Monday, September 28, 2009

Understanding Bank Instruments, from Bank to End Investor

With so many people trying to broker private placement programs and bank instrument sales, we felt that it was critical to outline the entire process from instrument creation to maturity.
To truly understand the purpose and functions of bank instruments, we must first define what a bank instrument in fact is.
By definition, bank instruments are asset backed notes issued by a bank to an investor which mature over 5-10 years, collecting an annual coupon (“interest”) until it matures at its pre-defined value.
For those who don’t understand why debt instruments, bonds, or notes are created, let’s explain it all in 2 sentences:
Companies, or in our case banks, create paper notes (“IOU’s”) which they sell to investors, guaranteeing a certain annual interest and maturity value. This allows the investor to collect their expected profit, while the bank accesses immediate cash to meet capital requirements for additional financing opportunities.
Unlike its boring cousins (bonds), the bank instrument is rather complex, and is typically referred to as a “hybrid note”. Unique amongst most debit financing notes, bank instruments: collect high annual interest rates, are backed by top rated banks, and are issued ONLY in amounts of 50 Million EURO or greater. Though those are intriguing qualities, the key is: bank instruments can be purchased at a discount from face value, and traded to investors in the secondary market.
Since we understand this topic is rather complex, we created a 5 step summary to clarify the details of how bank instruments evolve. This will explain the relation of bank instruments to private placement programs, and the investment benefits to purchasing bank notes.
Bank Instrument Steps to Maturation
1. Once the investor or trader has been cleared through compliance, the issuing bank will “cut”/create an instrument (Medium Term Note or Bank Guarantee), naming the investor or trader as the sole beneficiary. This instrument will have a predefined interest rate (0-7.5%/yr.), and a value on the date of its maturity. At this point, the purchaser would more than likely pay a discounted rate to the issuing bank, ranging from 60-90% of face value, depending on their relationships and the instrument’s size.
2. If the investor chooses to hold the note, they just collect interest and exercise the value upon maturity. If the initial purchaser was a “trader”, they would have a pre-defined “exit buyer” to buy the note at a higher value (ex. Trader buy at 65, sell at 74). As you can see with spreads like that, if the trader can consistently access instruments, they can organize a very profitable private placement program.

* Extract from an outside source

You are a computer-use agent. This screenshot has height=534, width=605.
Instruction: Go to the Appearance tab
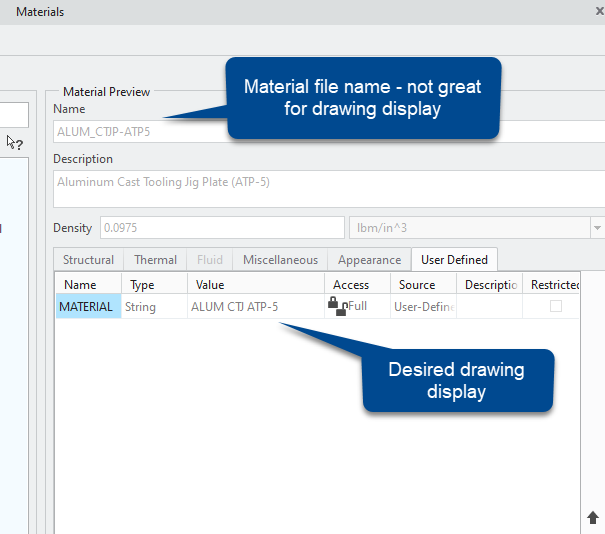369,260
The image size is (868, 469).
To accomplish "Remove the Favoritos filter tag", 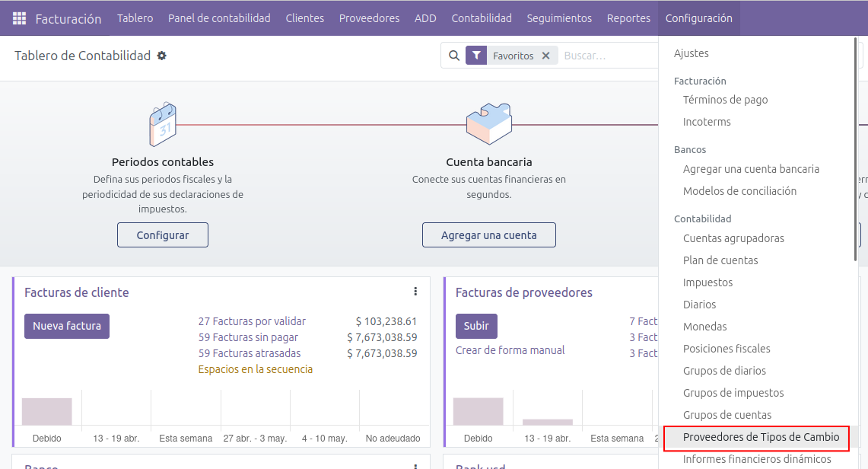I will click(x=545, y=56).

3. Once the first purchaser has purchased the note, they will usually resell it to another buyer at a higher price. Though the buyer isn’t purchasing the note directly from the bank, many private placement programs are run by middlemen who fit right here in the process. Usually, they will purchase the note, and make a profit similar to what was made off of them (ex. Buy at 74, sell at 81). People in this position are usually high net worth individuals, large corporations, hedge funds, etc.

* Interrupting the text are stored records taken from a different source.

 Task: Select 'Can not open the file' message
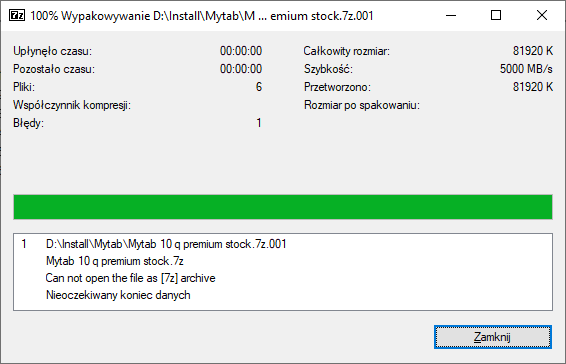tap(130, 278)
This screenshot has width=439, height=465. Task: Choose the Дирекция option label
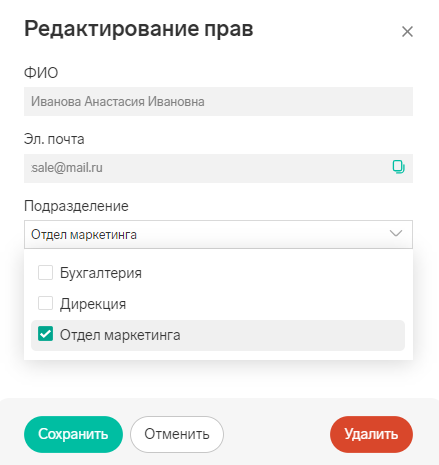93,304
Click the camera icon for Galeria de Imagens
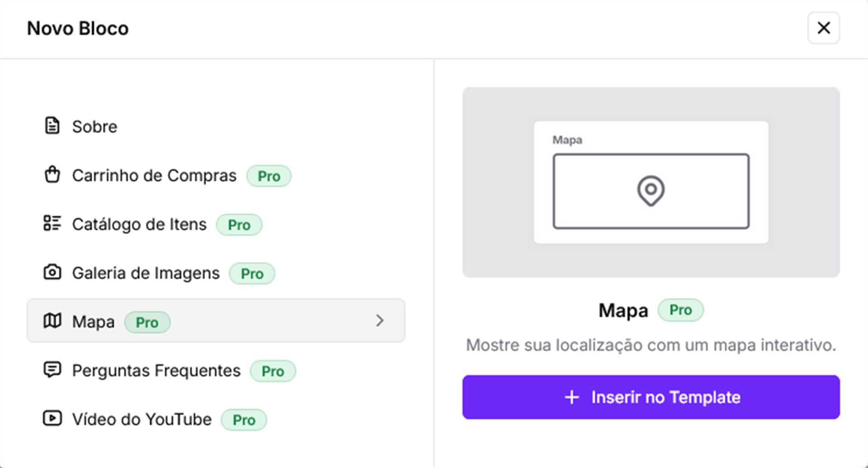Image resolution: width=868 pixels, height=468 pixels. pos(52,272)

4. The final middle man repeats the process the others have done, but they look for a different type of buyer. In this case, the note has been traded several times, and is at a smaller discount than it originally was. For many that may not be appealing, but for for some that seems intriguing and less “risky”. Since everyone can verify the instrument has been owned by several companies (”seasoned”), institutional buyers such as pension funds, hedge funds, mutual funds, and other low risk ventures flock for security and higher yields. As expected, the final middle man usually sells the note to an institutional buyer for a profit similar to what was made off of them (ex. Buy at 81, sell at 90).
5. The final purchaser holds the note, collecting the difference between the discount they paid vs. face value, and the annual interest until the time of its maturity.
Though the information above is accurate, the spreads per trade may vary depending upon a number of variables. To state the obvious, different traders, banks, relationships, and strategies can make prices/profits fluctuate.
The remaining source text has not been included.